Material to process: Begin

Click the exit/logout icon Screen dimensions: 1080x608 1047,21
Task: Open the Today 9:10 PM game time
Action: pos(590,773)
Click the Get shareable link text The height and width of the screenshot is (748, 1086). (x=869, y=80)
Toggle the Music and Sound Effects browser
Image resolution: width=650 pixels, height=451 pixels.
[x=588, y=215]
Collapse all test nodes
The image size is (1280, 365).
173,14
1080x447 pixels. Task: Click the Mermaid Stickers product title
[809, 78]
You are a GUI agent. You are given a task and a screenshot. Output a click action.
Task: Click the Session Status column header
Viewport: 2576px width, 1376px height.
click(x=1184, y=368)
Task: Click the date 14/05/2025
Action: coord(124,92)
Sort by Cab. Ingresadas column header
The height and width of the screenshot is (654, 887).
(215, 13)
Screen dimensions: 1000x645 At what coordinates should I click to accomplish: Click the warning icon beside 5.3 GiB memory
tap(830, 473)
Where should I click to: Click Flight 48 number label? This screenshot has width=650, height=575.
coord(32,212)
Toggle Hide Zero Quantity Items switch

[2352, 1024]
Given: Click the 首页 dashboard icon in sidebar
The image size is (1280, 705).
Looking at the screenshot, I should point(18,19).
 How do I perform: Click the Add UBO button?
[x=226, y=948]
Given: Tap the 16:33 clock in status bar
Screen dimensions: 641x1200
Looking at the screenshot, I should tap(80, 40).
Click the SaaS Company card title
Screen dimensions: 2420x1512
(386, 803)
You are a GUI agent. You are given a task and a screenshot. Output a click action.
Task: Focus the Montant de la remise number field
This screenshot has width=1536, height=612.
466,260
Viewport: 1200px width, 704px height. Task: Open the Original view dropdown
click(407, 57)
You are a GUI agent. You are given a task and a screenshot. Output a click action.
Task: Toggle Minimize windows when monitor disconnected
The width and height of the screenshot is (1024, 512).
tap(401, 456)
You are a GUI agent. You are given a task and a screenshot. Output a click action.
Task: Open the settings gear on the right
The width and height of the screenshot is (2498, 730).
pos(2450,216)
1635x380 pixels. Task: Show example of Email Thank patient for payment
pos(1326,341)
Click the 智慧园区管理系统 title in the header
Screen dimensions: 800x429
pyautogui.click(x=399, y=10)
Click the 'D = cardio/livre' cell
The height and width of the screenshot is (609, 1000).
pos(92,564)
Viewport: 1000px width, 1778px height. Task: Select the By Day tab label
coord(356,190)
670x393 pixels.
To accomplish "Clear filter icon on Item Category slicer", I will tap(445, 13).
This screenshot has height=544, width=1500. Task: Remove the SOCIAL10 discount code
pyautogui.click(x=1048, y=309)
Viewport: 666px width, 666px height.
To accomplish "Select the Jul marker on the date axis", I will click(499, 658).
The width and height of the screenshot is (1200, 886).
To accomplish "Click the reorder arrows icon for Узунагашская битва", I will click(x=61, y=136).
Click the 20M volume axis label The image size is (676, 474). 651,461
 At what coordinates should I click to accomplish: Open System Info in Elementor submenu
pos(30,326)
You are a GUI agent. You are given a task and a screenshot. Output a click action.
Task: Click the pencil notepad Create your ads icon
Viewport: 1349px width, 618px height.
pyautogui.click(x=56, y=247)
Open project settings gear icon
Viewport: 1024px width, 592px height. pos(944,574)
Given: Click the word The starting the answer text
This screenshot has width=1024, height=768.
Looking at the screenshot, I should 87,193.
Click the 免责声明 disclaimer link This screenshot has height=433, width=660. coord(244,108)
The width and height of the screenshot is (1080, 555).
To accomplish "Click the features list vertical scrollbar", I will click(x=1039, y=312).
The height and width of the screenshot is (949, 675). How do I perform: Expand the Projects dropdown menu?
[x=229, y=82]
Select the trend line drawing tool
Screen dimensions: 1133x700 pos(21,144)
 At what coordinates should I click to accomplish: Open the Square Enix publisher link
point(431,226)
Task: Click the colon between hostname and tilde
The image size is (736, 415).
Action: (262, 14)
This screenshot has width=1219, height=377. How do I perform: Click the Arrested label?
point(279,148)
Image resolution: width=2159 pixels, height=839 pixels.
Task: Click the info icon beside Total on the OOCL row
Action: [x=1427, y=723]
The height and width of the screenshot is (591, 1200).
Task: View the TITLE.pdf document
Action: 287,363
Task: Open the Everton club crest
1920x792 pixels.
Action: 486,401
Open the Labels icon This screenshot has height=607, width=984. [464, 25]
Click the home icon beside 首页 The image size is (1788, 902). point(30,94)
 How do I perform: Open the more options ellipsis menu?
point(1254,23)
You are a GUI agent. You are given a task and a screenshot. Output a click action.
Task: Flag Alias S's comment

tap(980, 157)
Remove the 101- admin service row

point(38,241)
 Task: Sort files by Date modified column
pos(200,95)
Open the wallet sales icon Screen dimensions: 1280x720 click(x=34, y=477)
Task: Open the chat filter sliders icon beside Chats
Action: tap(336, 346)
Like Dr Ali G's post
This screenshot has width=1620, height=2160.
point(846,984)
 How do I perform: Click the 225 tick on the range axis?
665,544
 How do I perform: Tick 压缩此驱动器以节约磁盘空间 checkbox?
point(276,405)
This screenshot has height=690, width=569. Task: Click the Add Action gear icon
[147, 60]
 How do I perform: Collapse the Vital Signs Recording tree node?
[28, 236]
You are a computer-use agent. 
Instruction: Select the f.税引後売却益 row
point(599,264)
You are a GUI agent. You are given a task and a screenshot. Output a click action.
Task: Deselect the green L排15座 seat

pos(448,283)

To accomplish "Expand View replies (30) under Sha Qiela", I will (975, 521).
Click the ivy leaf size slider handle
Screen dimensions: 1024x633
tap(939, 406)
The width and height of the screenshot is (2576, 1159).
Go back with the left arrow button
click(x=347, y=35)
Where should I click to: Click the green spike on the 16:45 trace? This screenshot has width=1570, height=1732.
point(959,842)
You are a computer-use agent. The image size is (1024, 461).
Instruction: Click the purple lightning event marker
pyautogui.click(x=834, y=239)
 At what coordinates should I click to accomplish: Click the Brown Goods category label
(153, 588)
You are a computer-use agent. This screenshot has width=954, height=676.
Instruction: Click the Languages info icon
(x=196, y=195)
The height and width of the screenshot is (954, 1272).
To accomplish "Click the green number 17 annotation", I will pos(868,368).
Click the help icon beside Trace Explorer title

Material to process: End

Retype the records above, but only those lines that fall between the line containing "This screenshot has width=1536, height=612." and the line containing "Click the 智慧园区管理系统 title in the header", with both of those lines included, exactly as written.

This screenshot has width=1536, height=612.
466,260
Viewport: 1200px width, 704px height. Task: Open the Original view dropdown
click(407, 57)
You are a GUI agent. You are given a task and a screenshot. Output a click action.
Task: Toggle Minimize windows when monitor disconnected
The width and height of the screenshot is (1024, 512).
tap(401, 456)
You are a GUI agent. You are given a task and a screenshot. Output a click action.
Task: Open the settings gear on the right
The width and height of the screenshot is (2498, 730).
pos(2450,216)
1635x380 pixels. Task: Show example of Email Thank patient for payment
pos(1326,341)
Click the 智慧园区管理系统 title in the header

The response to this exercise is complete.